Task
Pull every line that includes the word "with" from the data.
== Segment start ==
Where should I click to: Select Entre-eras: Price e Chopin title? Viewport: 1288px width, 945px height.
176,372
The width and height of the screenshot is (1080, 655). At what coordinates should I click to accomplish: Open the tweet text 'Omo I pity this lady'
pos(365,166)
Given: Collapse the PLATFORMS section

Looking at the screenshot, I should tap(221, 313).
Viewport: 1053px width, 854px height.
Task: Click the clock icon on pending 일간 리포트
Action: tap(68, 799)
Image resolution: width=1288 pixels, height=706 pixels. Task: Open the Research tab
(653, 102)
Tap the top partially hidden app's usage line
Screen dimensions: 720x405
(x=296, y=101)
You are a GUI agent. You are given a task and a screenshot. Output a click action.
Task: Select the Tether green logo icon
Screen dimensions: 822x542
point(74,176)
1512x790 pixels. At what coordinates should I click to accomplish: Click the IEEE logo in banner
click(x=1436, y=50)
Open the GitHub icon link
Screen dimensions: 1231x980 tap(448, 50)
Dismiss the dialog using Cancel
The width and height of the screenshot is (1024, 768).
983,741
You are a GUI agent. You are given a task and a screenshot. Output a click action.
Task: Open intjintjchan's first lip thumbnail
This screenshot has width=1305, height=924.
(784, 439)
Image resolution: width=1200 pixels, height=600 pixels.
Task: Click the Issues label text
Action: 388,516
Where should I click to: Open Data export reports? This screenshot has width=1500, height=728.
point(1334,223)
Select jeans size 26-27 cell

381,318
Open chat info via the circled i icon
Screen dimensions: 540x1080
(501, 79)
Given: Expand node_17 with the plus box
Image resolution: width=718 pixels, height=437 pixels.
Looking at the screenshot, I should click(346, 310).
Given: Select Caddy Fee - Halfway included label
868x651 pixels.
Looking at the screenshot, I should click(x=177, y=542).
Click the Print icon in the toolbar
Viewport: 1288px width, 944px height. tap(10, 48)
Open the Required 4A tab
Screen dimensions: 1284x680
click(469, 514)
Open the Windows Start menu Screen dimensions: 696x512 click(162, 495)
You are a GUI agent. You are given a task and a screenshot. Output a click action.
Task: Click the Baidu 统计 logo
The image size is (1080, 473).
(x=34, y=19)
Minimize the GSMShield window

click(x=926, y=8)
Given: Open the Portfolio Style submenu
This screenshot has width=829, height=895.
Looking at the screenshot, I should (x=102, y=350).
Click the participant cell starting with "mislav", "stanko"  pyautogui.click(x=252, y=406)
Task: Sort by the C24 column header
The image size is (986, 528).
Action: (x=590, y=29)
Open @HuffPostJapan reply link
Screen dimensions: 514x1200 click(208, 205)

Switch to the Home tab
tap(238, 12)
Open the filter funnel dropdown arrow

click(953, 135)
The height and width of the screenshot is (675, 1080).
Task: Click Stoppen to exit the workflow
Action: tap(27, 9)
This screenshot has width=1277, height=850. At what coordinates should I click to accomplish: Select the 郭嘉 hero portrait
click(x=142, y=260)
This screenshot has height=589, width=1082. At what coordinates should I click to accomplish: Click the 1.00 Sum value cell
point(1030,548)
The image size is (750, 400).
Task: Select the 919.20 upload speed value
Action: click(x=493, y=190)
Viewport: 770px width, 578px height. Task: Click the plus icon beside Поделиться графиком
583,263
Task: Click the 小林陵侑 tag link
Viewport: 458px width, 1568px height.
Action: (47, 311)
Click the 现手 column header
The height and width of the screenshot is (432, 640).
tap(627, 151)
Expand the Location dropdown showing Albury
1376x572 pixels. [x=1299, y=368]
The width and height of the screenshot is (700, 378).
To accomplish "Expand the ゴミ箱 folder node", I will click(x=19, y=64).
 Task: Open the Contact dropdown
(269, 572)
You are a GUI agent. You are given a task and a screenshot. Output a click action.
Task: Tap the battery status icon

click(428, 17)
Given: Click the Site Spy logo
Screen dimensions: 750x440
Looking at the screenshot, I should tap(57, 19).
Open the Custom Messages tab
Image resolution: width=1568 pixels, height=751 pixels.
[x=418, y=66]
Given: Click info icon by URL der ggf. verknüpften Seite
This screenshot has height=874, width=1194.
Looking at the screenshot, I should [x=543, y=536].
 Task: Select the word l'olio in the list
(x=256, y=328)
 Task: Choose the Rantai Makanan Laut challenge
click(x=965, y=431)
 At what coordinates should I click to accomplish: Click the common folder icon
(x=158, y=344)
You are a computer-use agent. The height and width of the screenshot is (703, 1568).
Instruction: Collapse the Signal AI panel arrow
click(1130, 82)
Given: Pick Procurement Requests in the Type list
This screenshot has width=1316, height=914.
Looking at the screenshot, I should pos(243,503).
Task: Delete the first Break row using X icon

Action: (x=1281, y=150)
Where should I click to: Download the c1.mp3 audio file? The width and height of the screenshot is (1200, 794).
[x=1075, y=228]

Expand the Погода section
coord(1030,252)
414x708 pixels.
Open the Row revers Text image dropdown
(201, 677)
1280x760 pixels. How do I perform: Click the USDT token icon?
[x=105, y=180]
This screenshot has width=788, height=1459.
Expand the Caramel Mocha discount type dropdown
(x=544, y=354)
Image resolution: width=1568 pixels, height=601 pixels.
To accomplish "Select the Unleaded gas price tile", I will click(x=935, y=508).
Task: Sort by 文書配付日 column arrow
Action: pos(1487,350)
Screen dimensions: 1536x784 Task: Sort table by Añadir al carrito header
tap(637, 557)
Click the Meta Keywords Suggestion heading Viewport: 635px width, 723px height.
== Segment end ==
Task answer
Given: Expand node_17 with the plus box
Click the participant cell starting with "mislav", "stanko"  pyautogui.click(x=252, y=406)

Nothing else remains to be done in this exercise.